Um grupo de pesquisadores pode ter dado o primeiro passo para reinventar o olfato, ou pelo menos, criar uma alternativa tecnológica para quem perdeu totalmente a capacidade de sentir cheiros. Em um estudo publicado na Science Advances, cientistas testaram um dispositivo experimental que permite a pessoas com anosmia perceberem a presença de determinados odores usando um atalho sensorial pouco explorado: o nervo trigêmeo.
Em vez de tentar reativar o sistema olfativo tradicional, que depende de cerca de 400 receptores trabalhando juntos para decodificar bilhões de cheiros, os pesquisadores apostaram em uma rota paralela. O trigêmeo é responsável por sensações como o ardor da pimenta, o “choque” do wasabi e o frescor da hortelã — estímulos que não são propriamente cheiros, mas sinais químicos percebidos no nariz. A ideia, segundo os autores, era usar esse canal para substituir parte da função perdida.

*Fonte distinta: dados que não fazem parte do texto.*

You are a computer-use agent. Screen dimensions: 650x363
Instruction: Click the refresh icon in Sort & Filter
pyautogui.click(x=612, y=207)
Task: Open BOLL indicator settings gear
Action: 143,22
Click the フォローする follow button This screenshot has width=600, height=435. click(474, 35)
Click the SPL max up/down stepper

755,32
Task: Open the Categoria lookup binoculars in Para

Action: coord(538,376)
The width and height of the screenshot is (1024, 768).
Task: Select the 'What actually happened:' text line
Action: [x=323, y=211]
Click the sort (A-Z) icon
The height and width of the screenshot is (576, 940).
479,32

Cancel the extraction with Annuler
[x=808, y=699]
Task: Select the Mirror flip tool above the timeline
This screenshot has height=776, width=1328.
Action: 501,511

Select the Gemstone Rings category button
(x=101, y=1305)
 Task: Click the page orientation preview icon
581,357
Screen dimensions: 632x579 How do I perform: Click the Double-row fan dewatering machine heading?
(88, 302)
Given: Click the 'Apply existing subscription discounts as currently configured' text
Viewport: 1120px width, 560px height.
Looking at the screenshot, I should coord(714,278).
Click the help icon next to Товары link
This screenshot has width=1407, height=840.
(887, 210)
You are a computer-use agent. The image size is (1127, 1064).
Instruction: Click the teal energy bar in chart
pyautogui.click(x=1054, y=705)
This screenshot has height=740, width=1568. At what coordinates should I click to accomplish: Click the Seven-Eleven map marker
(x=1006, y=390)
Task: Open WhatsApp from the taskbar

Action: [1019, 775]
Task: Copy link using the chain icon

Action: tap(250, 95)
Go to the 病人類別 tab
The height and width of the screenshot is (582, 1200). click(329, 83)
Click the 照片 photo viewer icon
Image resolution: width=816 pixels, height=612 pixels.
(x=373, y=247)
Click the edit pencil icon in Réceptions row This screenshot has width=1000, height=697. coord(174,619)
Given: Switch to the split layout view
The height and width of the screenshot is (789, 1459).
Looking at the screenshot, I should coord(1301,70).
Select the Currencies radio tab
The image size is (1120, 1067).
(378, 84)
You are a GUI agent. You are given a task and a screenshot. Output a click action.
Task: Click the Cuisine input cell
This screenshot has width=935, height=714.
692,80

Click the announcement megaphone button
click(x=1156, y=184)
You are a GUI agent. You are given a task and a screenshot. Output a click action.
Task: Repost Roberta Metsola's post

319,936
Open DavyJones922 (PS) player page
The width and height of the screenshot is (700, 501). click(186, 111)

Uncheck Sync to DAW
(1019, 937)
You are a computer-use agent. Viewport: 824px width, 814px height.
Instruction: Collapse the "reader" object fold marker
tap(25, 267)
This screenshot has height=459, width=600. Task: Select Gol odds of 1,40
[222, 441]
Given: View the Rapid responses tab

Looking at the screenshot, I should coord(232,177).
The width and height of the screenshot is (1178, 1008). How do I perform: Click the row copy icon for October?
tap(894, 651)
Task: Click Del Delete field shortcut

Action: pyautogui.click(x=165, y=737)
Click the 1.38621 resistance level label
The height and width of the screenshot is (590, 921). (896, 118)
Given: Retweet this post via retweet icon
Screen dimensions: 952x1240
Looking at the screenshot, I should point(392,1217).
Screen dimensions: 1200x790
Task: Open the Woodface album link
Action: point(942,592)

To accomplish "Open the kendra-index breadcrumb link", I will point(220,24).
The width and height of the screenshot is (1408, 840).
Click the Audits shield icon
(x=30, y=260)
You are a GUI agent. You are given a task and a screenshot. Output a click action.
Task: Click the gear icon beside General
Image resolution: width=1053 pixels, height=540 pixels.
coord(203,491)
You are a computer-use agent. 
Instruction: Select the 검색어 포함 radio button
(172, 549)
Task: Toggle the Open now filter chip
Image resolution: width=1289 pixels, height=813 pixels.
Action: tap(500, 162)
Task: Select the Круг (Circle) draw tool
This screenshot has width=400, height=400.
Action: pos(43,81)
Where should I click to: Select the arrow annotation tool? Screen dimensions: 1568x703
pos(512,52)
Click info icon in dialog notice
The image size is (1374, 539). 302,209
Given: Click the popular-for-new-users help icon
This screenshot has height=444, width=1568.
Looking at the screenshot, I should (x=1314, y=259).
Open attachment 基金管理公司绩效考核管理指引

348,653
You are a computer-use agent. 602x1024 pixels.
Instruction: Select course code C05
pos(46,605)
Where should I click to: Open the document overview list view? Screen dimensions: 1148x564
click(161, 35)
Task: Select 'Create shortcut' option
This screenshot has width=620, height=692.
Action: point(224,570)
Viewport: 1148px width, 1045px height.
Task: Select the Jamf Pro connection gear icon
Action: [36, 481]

O dispositivo usa um sensor químico desenvolvido pela empresa Aryballe capaz de identificar alguns cheiros específicos. Cada odor é convertido em um padrão distinto de impulsos elétricos — um tipo de “código Morse nasal”. Esses impulsos são enviados por eletrodos presos à parede interna do nariz, ativando o trigêmeo em vez do sistema olfativo real.
Nos primeiros testes, nove voluntários — cinco com olfato intacto e quatro com disfunções — conseguiram sentir a estimulação, descrita como levemente incômoda. Em seguida, os pesquisadores tentaram algo mais ambicioso: ver se os participantes conseguiam distinguir entre diferentes padrões. O cheiro de lilás virou dois pulsos espaçados; o de framboesa, quatro estímulos rápidos. Alguns participantes notaram a diferença, enquanto outros tiveram dificuldades. Com ajustes no experimento, parte dos voluntários conseguiu identificar dois cheiros com consistência.
Especialistas afirmam que a tecnologia não recupera o olfato — ela cria outra coisa. Não há como reproduzir a imensa variedade de aromas, nem o impacto emocional que cheiros têm no cérebro. Mas o potencial prático é enorme: uma versão miniaturizada poderia alertar pessoas com anosmia sobre perigos como vazamentos de gás, produtos químicos ou alimentos estragados.
Os desafios, porém, ainda são grandes. Sensores de odor continuam limitados e precisam operar de forma rápida, precisa e estável em ambientes variados. Mesmo assim, os pesquisadores acreditam que este pode ser o embrião de uma nova categoria de “próteses sensoriais” — um passo curioso e promissor rumo a um olfato artificial.